Before you ask, no, I don’t give a shit what Ryan Dempster has done so far this year. I also don’t give a shit about Dempster’s “brilliant” 2005 season. I. Cannot. Stand. Ryan. Dempster.
He’s not funny enough to be a comedian, he’s not talented enough to be a closer, and he’s sure as hell not stealthy enough to be a ninja.
Dempster’s 33-save season had two things going for it: smoke and mirrors. Dempster was putting guys on base at a ridiculous rate for a closer, and getting lucky enough to still convert the saves. Dempster’s WHIP between 2005 and 2006 didn’t change dramatically, but his luck did. The saves Dempster converted in 2005 turned into blown saves and losses in 2006.
I’m offended far more by Dempster as a comedian than as a closer, however. I don’t know how they do comedy in Canada, but here in the States, Dempster is about as funny as a 1-0 loss to the Reds when you only allowed 2 hits all game. You just know that Dempster has a “joke trunk” filled with whoopee cushions, fake vomit, and that gum that turns your mouth black when you chew it.
I’m not buying it, hack, no matter who else is. I’m also not buying you as a Major League closer. That said, you’d better be flawless this year. If you blow a save for Ted Lilly, he is going to open up one of your arteries.
Low Point: Dempster was awful in 2006, particularly in a late August series against the Pittsburgh Pirates last year. The Cubs were trying to put some distance between them and the Pirates. Dempster certainly didn’t help. Dempster came on in the first game in the bottom of the 8th with the Cubs already behind 9-6. After a strikeout, Dempster gave up 4 straight singles, the last two driving in a run each. By the time Dempster was done, the Cubs were behind 11-6. That was how the score stayed.

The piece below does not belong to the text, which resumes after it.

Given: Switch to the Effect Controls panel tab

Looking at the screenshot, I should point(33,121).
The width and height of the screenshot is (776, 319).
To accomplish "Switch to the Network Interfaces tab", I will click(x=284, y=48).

Dempster came on in the bottom of the 11th inning of the second game, trying to save a 6-5 Cubs lead. After a groundout, Dempster gave up two hits and a run-scoring fielder’s choice to blow the save. After an intentional walk to load the bases, Dempster walked in the winning run. Cubs lose, 7-6. Dusty Baker inexplicably went to Dempster again in the 10th inning of a 7-7 game the next day. Dempster pitched a scoreless 10th before the Cubs rallied for 2 scores in the top of the 11th, setting Dempster up for the win. What does Dempster do? Gives up 3 runs in the bottom of the 11th, including a bases-loaded, 2-run walkoff single by Freddy Sanchez to lose the game. The Cubs lose 10-9, and get swept in the three-game set, including the final two extra-innings losses. Screw you, Carrot Top.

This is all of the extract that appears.